Asteroid mining may become a multispecies affair.
The asteroid-mining firm Deep Space Industries (DSI) is investigating the feasibility of injecting bioengineered microbes into space rocks far from Earth, to get a jump on processing their valuable resources.
"You could come back [to the asteroids] in 10 to 20 years and have a preprocessed pile of materials," Joseph Grace, of DSI and NASA's Ames Research Center, told Space.com last month at the annual fall meeting of the American Geophysical Union (AGU) in San Francisco.
Bacterial injection
The scientists working on the concept envision launching a small probe that DSI is developing, called Mothership, out to a promising near-Earth asteroid in deep space. Mothership would be carrying a number of tiny CubeSats, one of which would deploy and spiral down to the asteroid's surface.
The CubeSat would then inject into the asteroid a low-temperature fluid laden with bacteria, which would propagate through cracks and fissures generated by the injection process. Over time, the microbes — genetically engineered to process metals efficiently — would break down harmful compounds within the asteroid and/or transform resources into different chemical states that are more amenable to extraction.
This work would be slow, but the bacteria would be doing it for free (after the initial expenditure of getting them out to the asteroid, of course).
"The use of self-sustaining biomining mitigates the need for sustained docking, anchoring, drilling, processing or other technically challenging traditional mining approaches," Grace and his colleagues wrote in a poster they presented at AGU. "If shown to function, the use of life to preprocess valuable deep-space resources could change the economic practicality of a large range of human activity in space."
Early days yet
Biomining is an established practice here on Earth; a significant portion of the copper extracted on terra firma, for example, is processed with microbial help (though Earth mining uses "wild type" rather than engineered microbes, Grace said).
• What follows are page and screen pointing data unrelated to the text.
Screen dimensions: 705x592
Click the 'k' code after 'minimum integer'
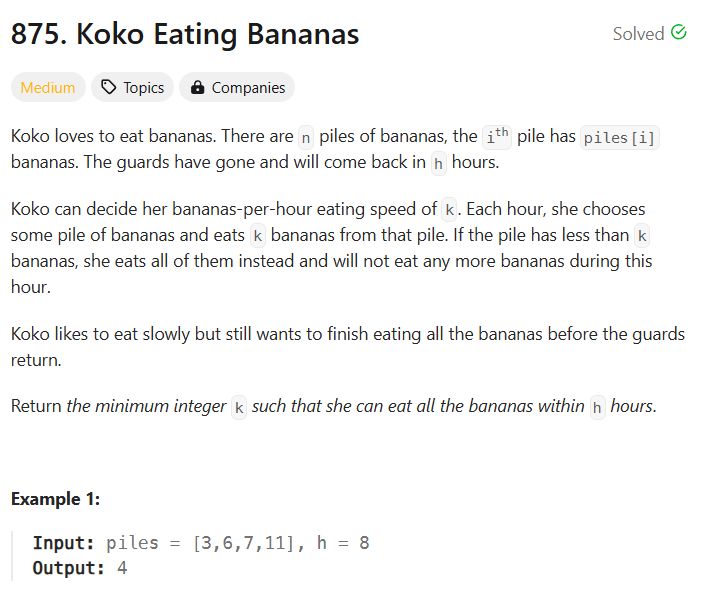(x=239, y=408)
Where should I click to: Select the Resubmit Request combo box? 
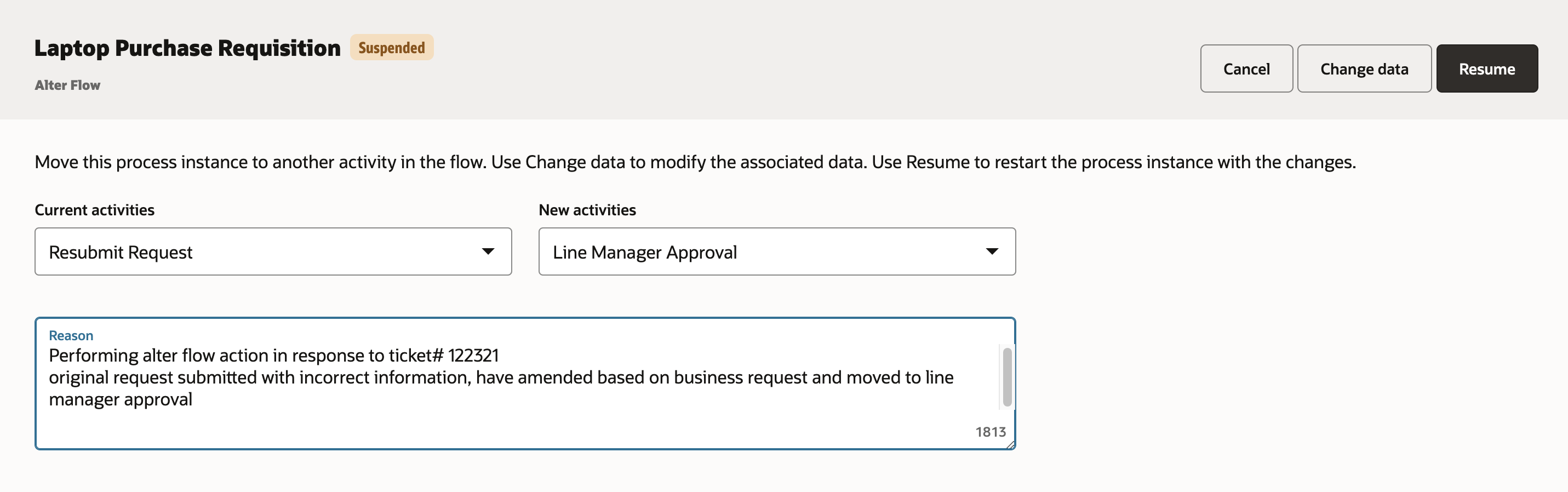tap(256, 251)
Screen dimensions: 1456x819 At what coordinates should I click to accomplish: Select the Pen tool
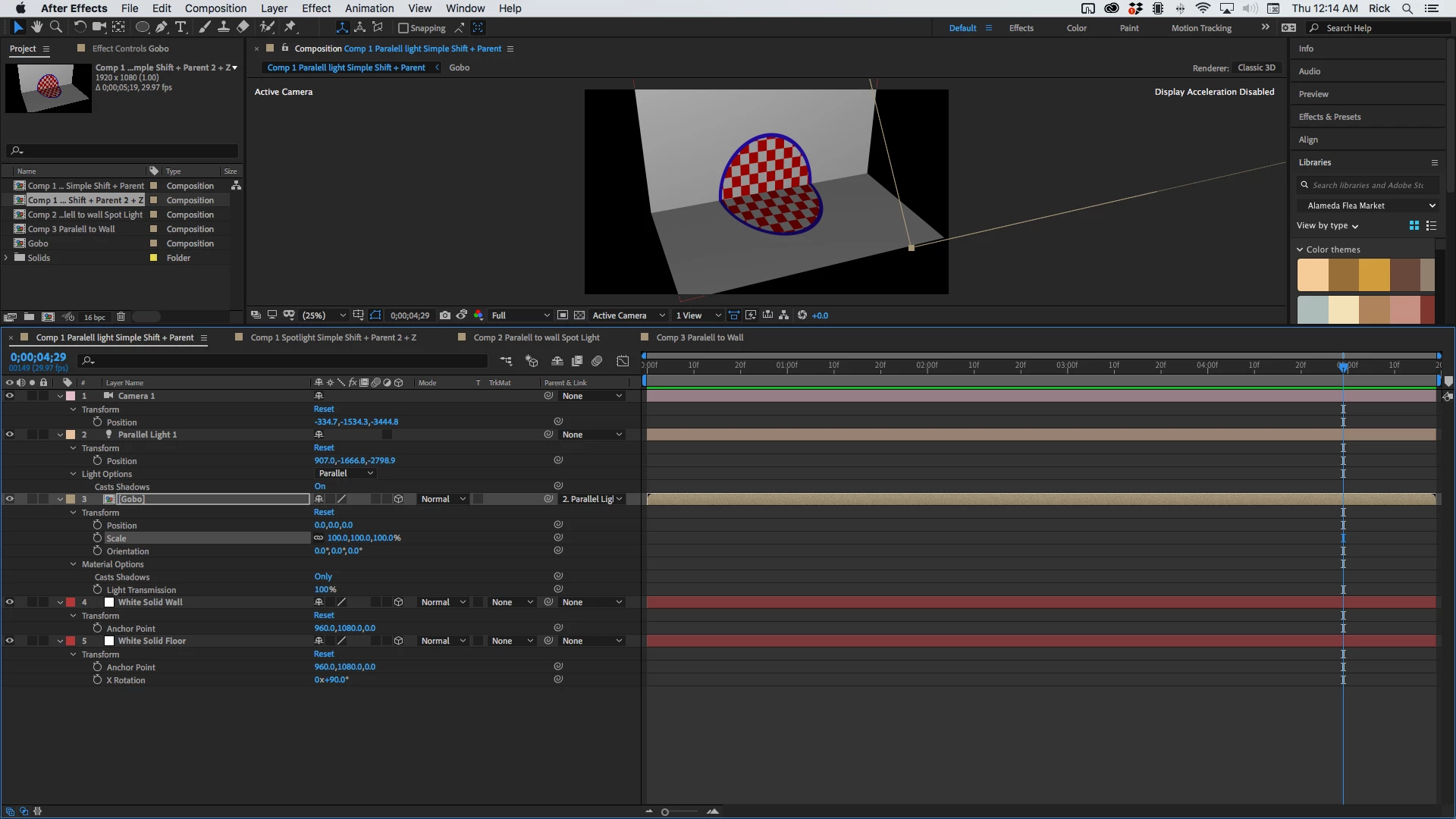pos(162,27)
But right now, it's unclear how well the approach can work in space.
The DSI team is trying to bring the picture into clearer focus. For instance, the researchers surveyed data about the 11,000 known near-Earth asteroids (NEAs), to estimate how many of them might have the right interior temperature profiles to support microbial life.
The results, presented in the team's AGU poster, were encouraging: About 2,800 NEAs appear to be potentially habitable, defined as possessing projected interior temperatures that hover between 23 degrees and 212 degrees Fahrenheit (minus 5 to 100 degrees Celsius) for extended periods, without ever exceeding 212 F.
Furthermore, 120 of these asteroids likely have a "preferred" interior temperature, with a range between 59 and 113 F (15 to 45 C) — again, never exceeding 212 F.
The next step involves seeing how well metal-processing microbes can live and metabolize within rock fractures in a vacuum environment. DSI has submitted grant proposals requesting funding to do this work, Grace said.
Mothership, which DSI is developing for a variety of asteroid missions, could be flying within three to four years, Grace said. But full-on asteroid mining is likely still 15 to 20 years away, he added.
DSI is committed to extracting water, metals and other resources from space rocks, whether or not microbial preprocessing is involved, Grace said.
"This is really out there; it's a special project," he said of the bacterial injection idea. "But even if it doesn't pan out, we'll still learn really interesting things about what the limits of life are."
DSI isn't the only asteroid-mining firm; billionaire-backed Planetary Resources also intends to extract water, metals and other materials from space rocks. Doing so could help open up the heavens for exploration, as well as return a tidy profit, representatives of both companies say.